What’s the Significance of Celebrating Veterans Day?
Veterans Day honors all U.S. veterans, from every decade and conflict, but this wasn’t always the case.
Veterans Day evolved from Armistice Day, which marked the end of World War I (November 11, 1918). Armistice Day was first observed on November 11, 1919, to commemorate WWI veterans.
However, in 1954—after World War II and the Korean War—the holiday was expanded to recognize all military vets throughout U.S. history.
For many employers, knowing how to celebrate Veterans Day at work demonstrates patriotism, while enhancing their employee recognition efforts and building workplace inclusivity, too.
Veterans Day Recognition Ideas at Work
There are many ways to honor veterans at work, but the key is to make it meaningful to your workforce—especially the vets. For example, you might:
1. Ask Veterans for Their Input
If your business has established a veterans’ employee resource group (ERG), ask them for their ideas on how to honor Veterans Day at work. Better yet, empower them to plan the day’s events. Don’t have a veterans’ ERG? What better time to create one?
2. Organize a Veterans Spotlight Event
Consider hosting a company-wide event recognizing the veterans in your workforce, as well as employees’ family members.
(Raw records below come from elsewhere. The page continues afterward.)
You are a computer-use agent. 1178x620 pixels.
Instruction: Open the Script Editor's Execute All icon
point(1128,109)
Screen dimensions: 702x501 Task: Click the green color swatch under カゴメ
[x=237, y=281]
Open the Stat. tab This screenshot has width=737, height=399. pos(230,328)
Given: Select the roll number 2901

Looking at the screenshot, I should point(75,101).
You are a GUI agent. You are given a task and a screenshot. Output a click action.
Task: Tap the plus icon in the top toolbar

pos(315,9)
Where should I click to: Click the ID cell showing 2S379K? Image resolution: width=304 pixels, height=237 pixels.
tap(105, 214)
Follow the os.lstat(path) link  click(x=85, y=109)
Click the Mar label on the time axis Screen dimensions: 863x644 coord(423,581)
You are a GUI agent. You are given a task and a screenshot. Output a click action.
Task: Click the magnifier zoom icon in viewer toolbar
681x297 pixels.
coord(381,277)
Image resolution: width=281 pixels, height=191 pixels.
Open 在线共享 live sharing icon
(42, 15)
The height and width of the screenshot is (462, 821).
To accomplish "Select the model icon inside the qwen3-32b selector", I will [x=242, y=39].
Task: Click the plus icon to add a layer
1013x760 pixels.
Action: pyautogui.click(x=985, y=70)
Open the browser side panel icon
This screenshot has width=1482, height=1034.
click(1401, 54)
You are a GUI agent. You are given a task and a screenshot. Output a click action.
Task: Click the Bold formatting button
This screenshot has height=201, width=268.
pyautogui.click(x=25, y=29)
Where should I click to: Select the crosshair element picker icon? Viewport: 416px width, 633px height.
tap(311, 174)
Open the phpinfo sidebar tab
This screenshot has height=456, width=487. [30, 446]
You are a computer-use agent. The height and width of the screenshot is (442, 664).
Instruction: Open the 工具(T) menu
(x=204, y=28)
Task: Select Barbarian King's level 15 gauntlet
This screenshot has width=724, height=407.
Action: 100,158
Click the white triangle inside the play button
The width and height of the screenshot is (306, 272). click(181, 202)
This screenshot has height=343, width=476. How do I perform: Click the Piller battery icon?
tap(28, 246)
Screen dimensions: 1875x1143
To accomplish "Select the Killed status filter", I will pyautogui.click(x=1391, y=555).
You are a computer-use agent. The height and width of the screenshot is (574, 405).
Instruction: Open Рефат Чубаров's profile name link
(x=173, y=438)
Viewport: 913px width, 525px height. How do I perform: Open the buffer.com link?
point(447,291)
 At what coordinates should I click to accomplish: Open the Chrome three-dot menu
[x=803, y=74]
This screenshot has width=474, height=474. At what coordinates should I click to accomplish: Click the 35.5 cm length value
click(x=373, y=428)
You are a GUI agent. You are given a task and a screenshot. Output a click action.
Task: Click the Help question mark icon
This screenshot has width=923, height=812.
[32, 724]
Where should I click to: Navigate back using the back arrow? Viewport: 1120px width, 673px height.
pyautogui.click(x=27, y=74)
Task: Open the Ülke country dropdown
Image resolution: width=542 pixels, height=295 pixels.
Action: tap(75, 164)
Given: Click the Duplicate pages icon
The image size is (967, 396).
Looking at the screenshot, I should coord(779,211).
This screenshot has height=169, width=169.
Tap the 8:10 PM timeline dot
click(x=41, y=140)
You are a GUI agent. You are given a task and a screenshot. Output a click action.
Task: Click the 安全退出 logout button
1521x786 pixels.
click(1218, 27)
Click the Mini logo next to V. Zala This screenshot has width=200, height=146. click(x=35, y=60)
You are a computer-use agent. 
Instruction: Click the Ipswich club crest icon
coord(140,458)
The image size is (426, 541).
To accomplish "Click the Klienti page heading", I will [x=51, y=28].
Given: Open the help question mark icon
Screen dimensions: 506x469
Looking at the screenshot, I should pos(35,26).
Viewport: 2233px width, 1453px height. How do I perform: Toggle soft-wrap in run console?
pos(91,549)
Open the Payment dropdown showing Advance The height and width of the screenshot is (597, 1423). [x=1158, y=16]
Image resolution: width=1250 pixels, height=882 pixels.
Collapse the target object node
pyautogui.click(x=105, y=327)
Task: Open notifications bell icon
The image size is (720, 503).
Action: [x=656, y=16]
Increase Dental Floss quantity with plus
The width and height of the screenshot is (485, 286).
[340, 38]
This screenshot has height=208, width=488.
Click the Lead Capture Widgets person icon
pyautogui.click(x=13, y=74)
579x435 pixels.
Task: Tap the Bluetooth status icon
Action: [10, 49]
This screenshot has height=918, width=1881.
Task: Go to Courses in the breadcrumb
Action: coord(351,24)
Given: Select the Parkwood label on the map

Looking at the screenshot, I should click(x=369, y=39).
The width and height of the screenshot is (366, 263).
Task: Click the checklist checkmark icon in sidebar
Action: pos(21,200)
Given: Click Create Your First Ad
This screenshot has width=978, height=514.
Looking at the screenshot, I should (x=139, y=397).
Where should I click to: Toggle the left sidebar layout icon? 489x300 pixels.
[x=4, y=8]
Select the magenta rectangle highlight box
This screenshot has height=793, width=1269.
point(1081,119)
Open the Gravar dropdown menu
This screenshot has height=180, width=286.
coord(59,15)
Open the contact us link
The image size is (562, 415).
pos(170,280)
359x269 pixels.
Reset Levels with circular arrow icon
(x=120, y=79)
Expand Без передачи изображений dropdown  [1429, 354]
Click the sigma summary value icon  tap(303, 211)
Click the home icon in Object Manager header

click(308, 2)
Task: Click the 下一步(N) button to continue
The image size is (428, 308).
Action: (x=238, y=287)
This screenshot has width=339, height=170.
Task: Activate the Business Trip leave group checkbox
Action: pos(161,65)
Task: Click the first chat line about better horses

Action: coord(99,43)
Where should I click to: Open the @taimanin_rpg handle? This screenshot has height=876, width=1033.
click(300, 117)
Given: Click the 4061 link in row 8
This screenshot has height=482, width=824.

Make it a breakfast or lunch event to maximize participation. (However, before spotlighting any individuals, request their permission, since not all veterans welcome public attention.)
3. Display the U.S. Flag
If your business regularly flies the flag on holidays, then of course you’ll raise it on Veterans Day. But if you don’t, perhaps this is the time to start a new tradition. However, be sure to learn the proper code for handling a flag respectfully, perhaps entrusting your vets with this responsibility.
4. Observe a Moment of Silence
Since 2016, when The Veterans Day Moment of Silence Act became law, all Americans have been called to observe a two-minute moment of silence on Veterans Day, precisely at 2:11 EST. Why not mark the observance at work? (In 2023, November 11 falls on a Saturday, but you may wish to hold a moment of silence when you commemorate the holiday.)
5. Host a Guest Speaker—Perhaps Virtually
Hearing veterans share their stories can be a stirring experience—one that may give Veterans Day new meaning to employees who haven’t served. Consider hosting a guest speaker to do the honors. And if you manage a remote or hybrid workforce, make it a virtual event to ensure workplace inclusivity.
Why Celebrate Veterans Day at Work
All Americans—and American businesses—benefit from the sacrifices of those who served. Celebrating veterans at your business is a surefire way to show your workplace appreciation and build goodwill, too.
Think about it: while your employees likely hold wide-ranging views on most social and political issues, respect for veterans is universal—making Veterans Day one of the few holidays everyone can whole-heartedly support.
Honoring Veterans: A Year-Round Initiative
That said, it’s one thing to celebrate Veterans Day at work, but quite another to support veterans year-round in your hiring and HR practices.
Without question, veterans bring many transferable skills to the workforce: experience, perseverance, leadership, composure under pressure, and teamwork. If your organization isn’t actively recruiting veterans, or if your veteran support programs could use an update, now is a great time to power up your efforts.